FDA Finalizes Guidance on the Use of Patient-Reported Outcomes to Support Labeling Claims
December 23, 2009By Nisha P. Shah –
On December 8, 2009, the Food and Drug Administration ("FDA") issued its final, non-binding guidance for industry on “Patient-Reported Outcome Measures: Use in Medical Product Development to Support Labeling Claims.” A draft guidance was published in February 2006. The final guidance explains how FDA evaluates patient-reported outcomes ("PRO") instruments used in measuring endpoints in clinical trial studies. The guidance also sets forth standards of how sponsors can generate and use PRO instruments to improve the probability of supporting claims in the product labeling.
The guidance defines PRO as a measurement “coming directly from the patient about the status of a patient’s health condition” without interpretation of the response by a health care professional or anyone else. PRO endpoints can serve as either primary, secondary, or exploratory endpoints. PRO instruments can be useful tools to evaluate the effect of treatment on one or more “concepts,” or how a person functions or feels about a health condition or its treatment. The instruments can capture significant clinical information that traditional evaluations by health care professionals cannot, such as a patient’s perception of improvement in pain and mobility.
In determining whether to use existing PRO instruments or to develop a new one, sponsors should consider “their labeling goals, a PRO instrument conceptual framework, and the relationship of the PRO endpoints to other clinical trial endpoints in preliminary endpoint models for the planned confirmatory trials.” If existing PRO instruments do not adequately support the sponsor’s goals, the guidance describes procedures for sponsors to generate their own PRO instrument.

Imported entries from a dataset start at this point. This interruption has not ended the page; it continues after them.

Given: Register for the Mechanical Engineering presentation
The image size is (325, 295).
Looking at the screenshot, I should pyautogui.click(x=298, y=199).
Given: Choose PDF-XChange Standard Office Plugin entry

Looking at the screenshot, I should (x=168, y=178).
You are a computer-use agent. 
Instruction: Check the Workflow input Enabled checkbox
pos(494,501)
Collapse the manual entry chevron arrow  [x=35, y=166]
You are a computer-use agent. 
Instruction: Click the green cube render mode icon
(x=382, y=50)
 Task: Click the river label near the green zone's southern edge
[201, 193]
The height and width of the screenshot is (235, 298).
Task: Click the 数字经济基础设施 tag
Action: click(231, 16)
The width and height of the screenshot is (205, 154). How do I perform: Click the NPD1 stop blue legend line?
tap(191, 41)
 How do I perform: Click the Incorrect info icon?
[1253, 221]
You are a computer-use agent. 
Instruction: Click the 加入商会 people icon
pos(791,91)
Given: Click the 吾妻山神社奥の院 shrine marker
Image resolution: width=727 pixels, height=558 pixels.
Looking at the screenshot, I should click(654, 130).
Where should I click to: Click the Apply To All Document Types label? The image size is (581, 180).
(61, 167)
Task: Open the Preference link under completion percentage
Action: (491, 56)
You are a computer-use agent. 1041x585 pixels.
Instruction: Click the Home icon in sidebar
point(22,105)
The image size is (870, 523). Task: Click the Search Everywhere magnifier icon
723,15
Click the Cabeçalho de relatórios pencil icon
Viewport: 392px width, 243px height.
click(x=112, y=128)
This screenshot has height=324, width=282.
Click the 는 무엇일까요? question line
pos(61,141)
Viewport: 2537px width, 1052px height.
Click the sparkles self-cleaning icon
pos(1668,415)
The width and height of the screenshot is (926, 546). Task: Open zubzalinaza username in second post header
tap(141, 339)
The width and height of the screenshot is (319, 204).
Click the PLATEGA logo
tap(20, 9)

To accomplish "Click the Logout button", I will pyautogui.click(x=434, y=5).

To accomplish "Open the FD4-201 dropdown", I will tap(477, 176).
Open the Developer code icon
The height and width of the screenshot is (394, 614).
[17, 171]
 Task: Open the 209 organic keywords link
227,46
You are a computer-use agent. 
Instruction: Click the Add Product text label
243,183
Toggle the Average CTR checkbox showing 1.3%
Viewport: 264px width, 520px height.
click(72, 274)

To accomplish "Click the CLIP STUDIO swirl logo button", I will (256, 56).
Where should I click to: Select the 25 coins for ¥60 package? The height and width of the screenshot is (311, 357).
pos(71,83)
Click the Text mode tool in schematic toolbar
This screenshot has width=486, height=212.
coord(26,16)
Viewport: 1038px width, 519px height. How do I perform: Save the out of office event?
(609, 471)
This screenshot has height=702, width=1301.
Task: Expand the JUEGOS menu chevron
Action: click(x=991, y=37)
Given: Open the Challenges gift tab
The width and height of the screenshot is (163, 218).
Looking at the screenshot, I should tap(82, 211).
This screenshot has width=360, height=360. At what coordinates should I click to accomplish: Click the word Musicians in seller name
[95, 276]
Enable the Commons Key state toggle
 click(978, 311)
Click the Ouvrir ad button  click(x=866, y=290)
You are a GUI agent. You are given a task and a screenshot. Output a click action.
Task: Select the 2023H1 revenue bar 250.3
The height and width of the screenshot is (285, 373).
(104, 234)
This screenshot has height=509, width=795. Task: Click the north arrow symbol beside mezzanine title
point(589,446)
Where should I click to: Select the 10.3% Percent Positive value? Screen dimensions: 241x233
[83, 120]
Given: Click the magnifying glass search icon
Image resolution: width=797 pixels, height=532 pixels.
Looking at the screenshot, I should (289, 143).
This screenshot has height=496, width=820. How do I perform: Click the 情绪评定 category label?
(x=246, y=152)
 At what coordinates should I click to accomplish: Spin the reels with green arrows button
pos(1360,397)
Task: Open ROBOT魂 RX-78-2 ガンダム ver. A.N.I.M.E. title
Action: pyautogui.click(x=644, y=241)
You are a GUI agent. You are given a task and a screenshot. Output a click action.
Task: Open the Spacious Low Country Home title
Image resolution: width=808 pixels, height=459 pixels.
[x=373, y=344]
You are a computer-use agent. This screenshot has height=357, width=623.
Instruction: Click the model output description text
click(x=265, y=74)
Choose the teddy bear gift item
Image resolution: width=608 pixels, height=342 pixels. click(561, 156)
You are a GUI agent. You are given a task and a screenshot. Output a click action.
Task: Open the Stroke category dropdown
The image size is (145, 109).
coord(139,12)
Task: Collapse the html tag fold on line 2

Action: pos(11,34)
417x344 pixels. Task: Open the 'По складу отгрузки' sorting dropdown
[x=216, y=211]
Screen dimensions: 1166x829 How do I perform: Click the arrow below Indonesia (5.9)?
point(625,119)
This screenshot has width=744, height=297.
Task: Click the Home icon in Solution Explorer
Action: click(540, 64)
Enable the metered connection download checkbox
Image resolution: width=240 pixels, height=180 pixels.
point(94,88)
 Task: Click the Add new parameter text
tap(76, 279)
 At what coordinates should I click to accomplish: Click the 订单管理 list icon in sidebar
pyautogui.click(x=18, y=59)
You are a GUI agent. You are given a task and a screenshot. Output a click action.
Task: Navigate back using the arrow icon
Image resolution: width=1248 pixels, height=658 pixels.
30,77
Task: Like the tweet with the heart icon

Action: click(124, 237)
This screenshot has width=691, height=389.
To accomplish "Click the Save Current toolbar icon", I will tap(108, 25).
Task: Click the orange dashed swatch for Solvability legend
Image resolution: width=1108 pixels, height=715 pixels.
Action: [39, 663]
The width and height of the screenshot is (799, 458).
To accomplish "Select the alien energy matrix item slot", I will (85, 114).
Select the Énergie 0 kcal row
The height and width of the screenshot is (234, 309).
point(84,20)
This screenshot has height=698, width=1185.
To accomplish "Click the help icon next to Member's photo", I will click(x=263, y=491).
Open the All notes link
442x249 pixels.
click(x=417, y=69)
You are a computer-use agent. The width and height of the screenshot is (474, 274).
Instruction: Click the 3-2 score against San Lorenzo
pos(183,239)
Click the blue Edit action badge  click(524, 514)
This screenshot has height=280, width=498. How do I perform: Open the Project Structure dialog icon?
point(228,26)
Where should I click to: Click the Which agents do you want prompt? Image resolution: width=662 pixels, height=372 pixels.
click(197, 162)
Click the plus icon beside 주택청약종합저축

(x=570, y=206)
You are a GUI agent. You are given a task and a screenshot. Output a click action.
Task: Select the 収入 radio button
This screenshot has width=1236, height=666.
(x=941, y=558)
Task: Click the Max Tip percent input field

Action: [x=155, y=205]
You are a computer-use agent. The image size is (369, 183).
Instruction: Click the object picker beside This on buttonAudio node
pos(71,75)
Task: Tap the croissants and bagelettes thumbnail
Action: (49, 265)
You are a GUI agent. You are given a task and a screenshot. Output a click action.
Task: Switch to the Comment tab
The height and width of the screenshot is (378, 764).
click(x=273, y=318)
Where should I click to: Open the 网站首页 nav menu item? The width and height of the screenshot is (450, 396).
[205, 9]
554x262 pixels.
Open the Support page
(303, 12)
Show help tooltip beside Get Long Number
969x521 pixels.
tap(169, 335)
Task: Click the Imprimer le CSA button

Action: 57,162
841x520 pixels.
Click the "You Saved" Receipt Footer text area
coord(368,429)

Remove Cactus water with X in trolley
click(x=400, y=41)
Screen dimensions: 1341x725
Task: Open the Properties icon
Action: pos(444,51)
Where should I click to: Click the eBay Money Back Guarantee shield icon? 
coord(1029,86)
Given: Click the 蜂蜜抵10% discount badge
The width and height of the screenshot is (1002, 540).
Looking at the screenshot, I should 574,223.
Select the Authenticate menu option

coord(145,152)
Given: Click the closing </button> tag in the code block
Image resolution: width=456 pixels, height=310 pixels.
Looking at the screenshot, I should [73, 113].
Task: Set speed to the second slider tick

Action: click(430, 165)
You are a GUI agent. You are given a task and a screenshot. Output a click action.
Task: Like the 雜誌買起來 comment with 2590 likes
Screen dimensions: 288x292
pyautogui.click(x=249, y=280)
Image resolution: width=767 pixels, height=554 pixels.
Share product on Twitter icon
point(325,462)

Regardless of whether an existing or new instrument is used, the guidance cautions against measuring “general concepts”, such as overall physical health, because the instrument may not distinguish adverse events of treatment that may affect the general concept but were unknown at the time the clinical trial study was designed. The measurement of more specific concepts, such as improvement in pain, may be more useful in supporting labeling claims.
In developing a new instrument, sponsors should conduct patient interviews, focus groups, and additional assessments to ensure comprehension and completeness of the items contained in the PRO instrument, as well as to demonstrate content validity and reliability. Sponsors are advised to maintain appropriate documentation through the evolution of developing and testing the instrument because the agency will examine the final version of the instrument “in light of its development history,” including “the complete list of items generated and the reasons for deleting or modifying items.” The guidance states that FDA will review this documentation along with clinical trial results to determine whether a labeling claim is substantiated.
The guidance also spells out FDA’s specific concerns when using electronic PRO instruments. FDA expressed concerns particularly over the principal investigator’s ability to maintain control and to have access to the records that serve as the electronic source documentation for the purpose of an FDA inspection. Additional measures the sponsor should address in the protocol when using an electronic PRO instrument include database security and measures to prevent loss of adverse event data.
Much like capturing the more traditional clinical endpoints, sponsors should consider measures to optimize the quality of the PRO instrument, minimize inconsistencies in conducting the trial, and develop a statistical analysis plan to analyze the PRO endpoints and handle incomplete data. To interpret the clinical trial results, FDA maintains that “it [is] informative to examine the cumulative distribution function ("CDF") of responses between treatment groups to characterize the treatment effect and examine the possibility that the mean improvement reflects different responses in patient subsets,” rather than focusing on the statistical significance of the PRO measures alone.
The guidance encourages sponsors to solicit feedback early in the process of instrument and protocol development and engage the FDA in a discussion about a new PRO instrument before clinical trial protocols are finalized, and includes a checklist of background information to provide when submitting a PRO instrument to FDA for review.